I miracoli, appunto. Lazzeri ha snocciolato tutti gli adempimenti che sono piovuti sulle spalle degli spedizionieri negli ultimi 15 mesi, peraltro in parallelo alla più devastante crisi internazionale dei tempi moderni: riforma della legge sull’Iva, Black list, pre-clearing, legge 127/2010, emendamento sicurezza, rinnovo del contratto nazionale, disposizioni del “made in”, depositi Iva, costi sicurezza, proroga al 2012 della normativa sui controlli sanitari DMF. In più, c’è stata la “cronica asfissia finanziaria imposta alle aziende – ha detto – dai propri mandanti, con le case di spedizione che hanno dovuto finanziare di fatto la clientela. Eccetera, senza aggiungere le rivoluzioni nel Nord Africa – che hanno sconvolto molti traffici – e il dramma nucleare del Giappone.
In questo quadro, ha detto ancora Lazzeri, “il sistema doganale sta diventando sempre più marcatamente l’ago della bilancia dell’efficienza logistica del paese”. Con normative europee che dovrebbero essere comuni e invece sono spesso alla base di una vera concorrenza tra gli Stati.

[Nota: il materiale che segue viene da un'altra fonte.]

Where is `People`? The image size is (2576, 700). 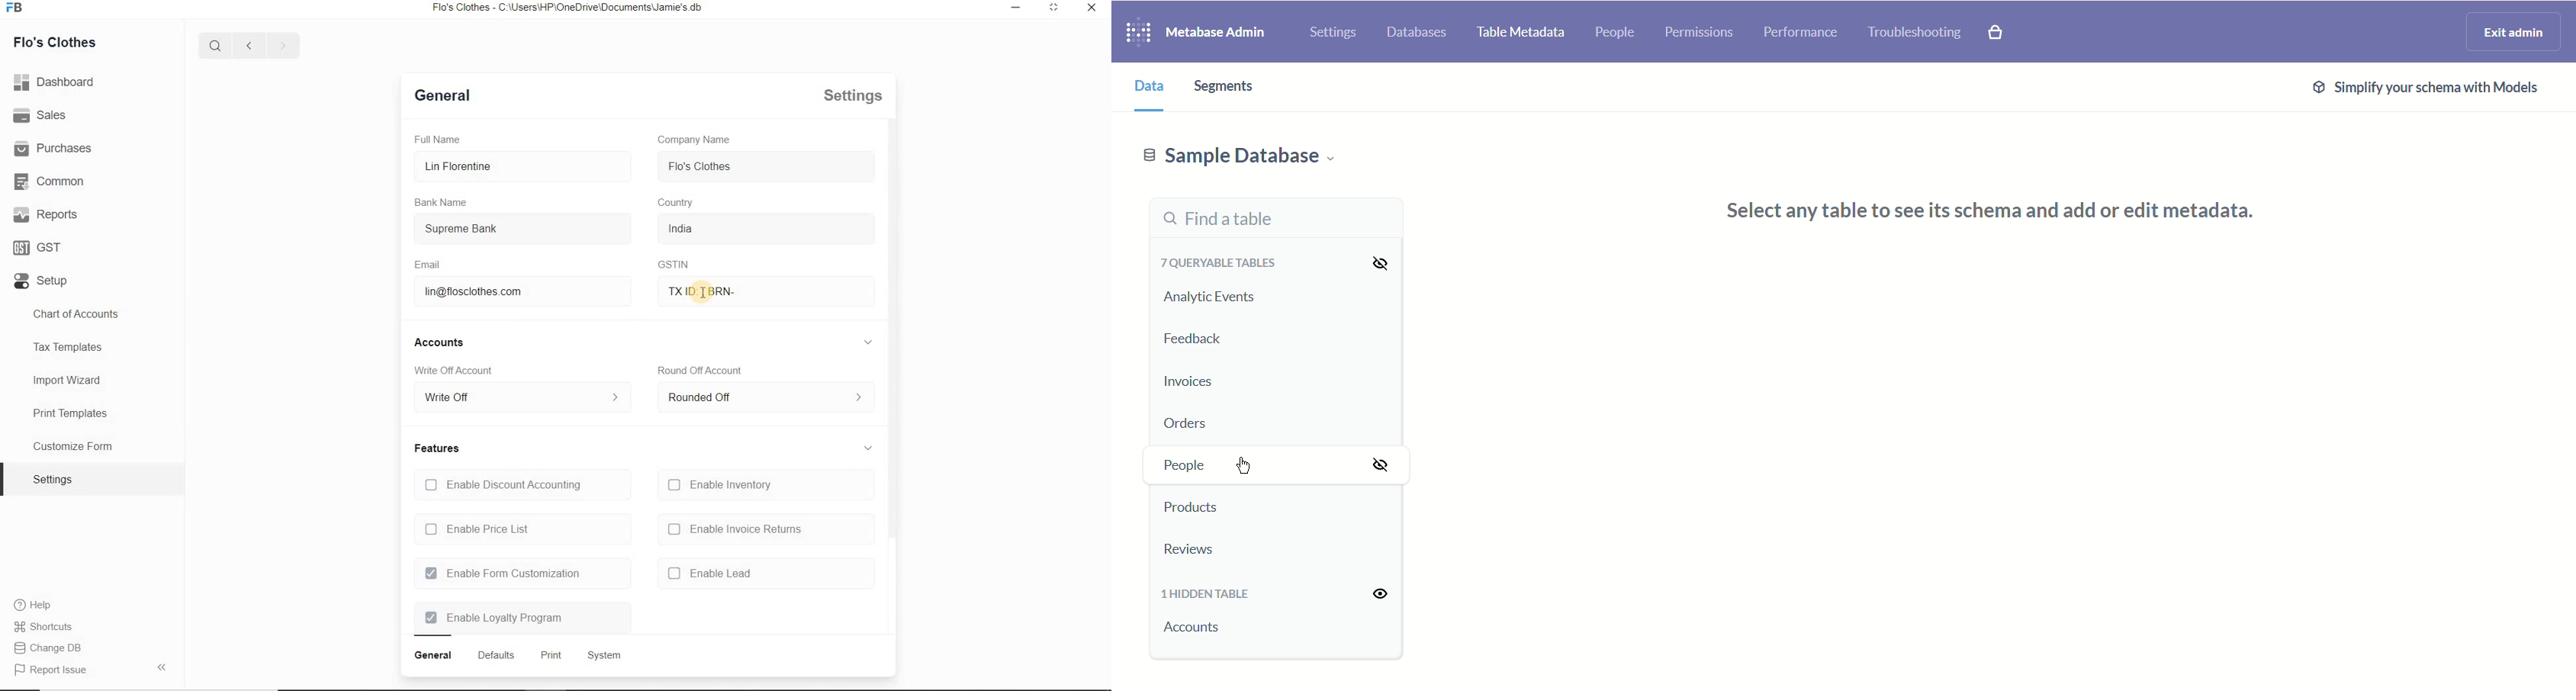 People is located at coordinates (1618, 34). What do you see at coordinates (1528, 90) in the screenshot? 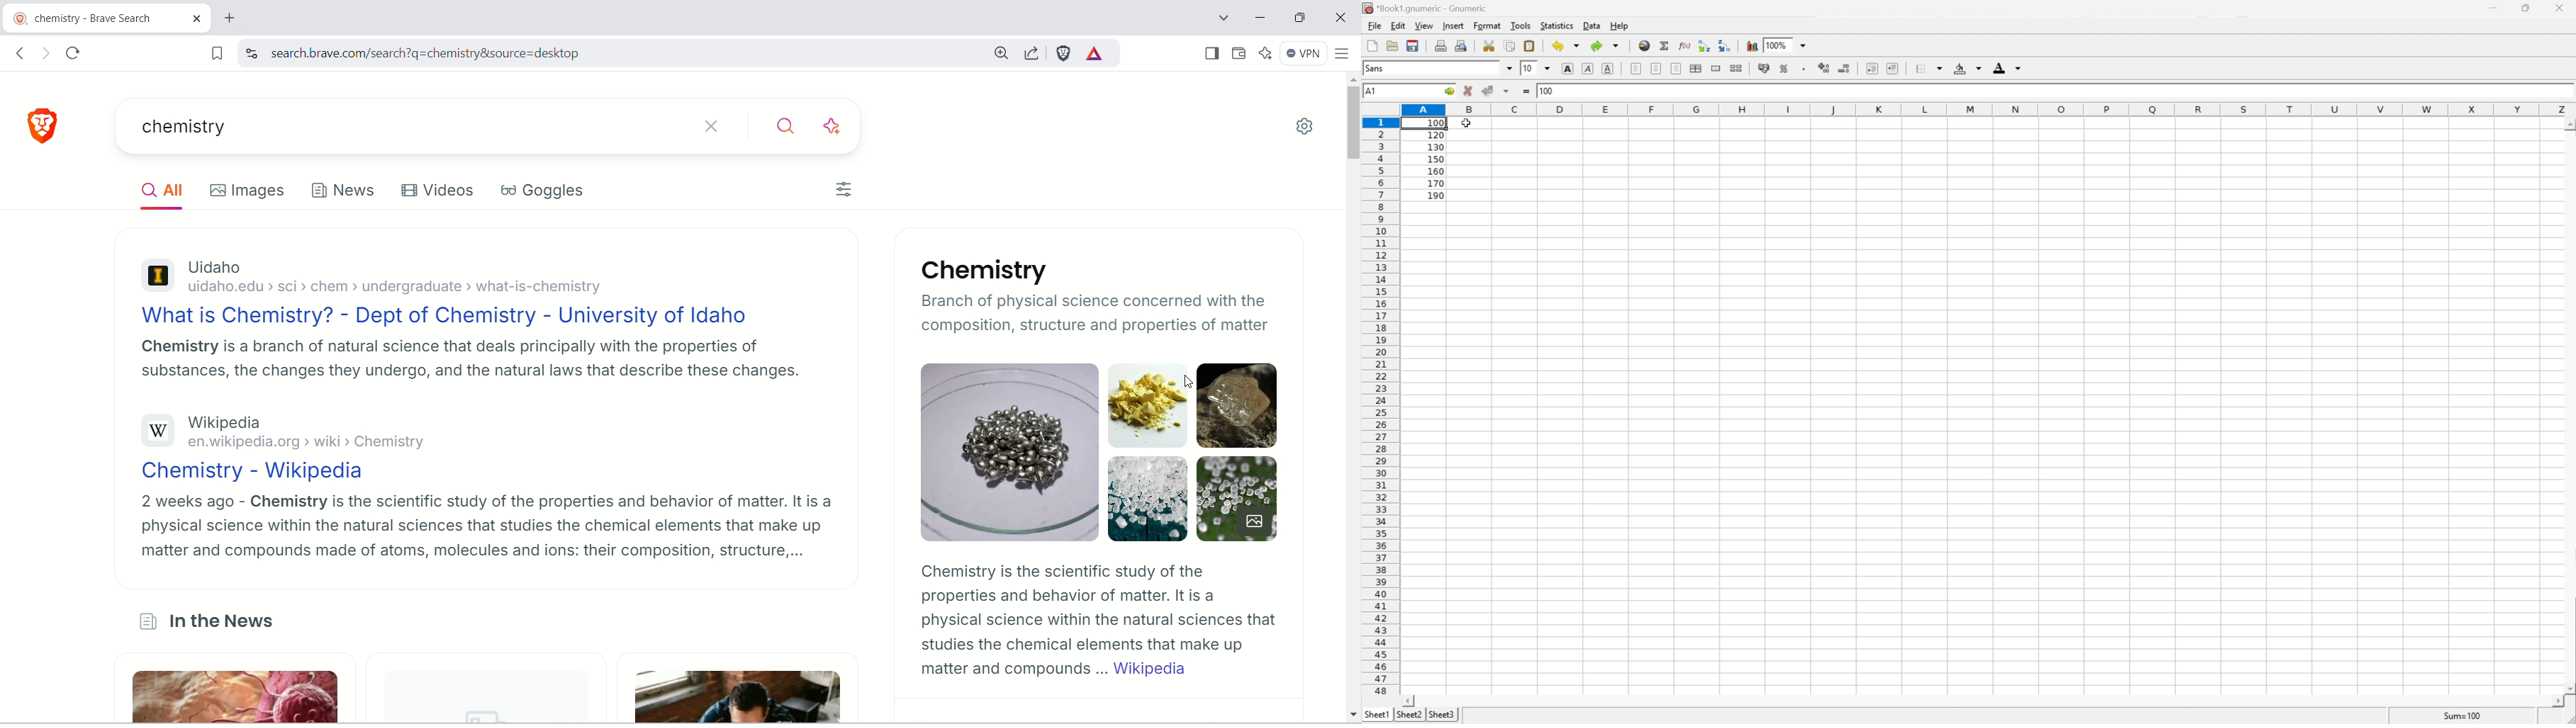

Poi nel nostro paese il dibattito politico sulla logistica si sta focalizzando in maniera esclusiva sull’autotrasporto, “trascurando il fatto che è solo un anello di una catena ben più complessa e articolata. Peraltro “la politica dei costi minimi per la sicurezza” – ha ribadito il presidente di Fedespedi – porterà a gravare di ulteriori incertezze e litigiosità un settore già troppo instabile. Occorre in sostanza. dicono gli spedizionieri – riformare nella sua interezza il settore logistico dove i punti di criticità sono la qualità delle infrastrutture, la struttura e la governance del ciclo logistico, l’inadeguatezza programmatoria e normativa.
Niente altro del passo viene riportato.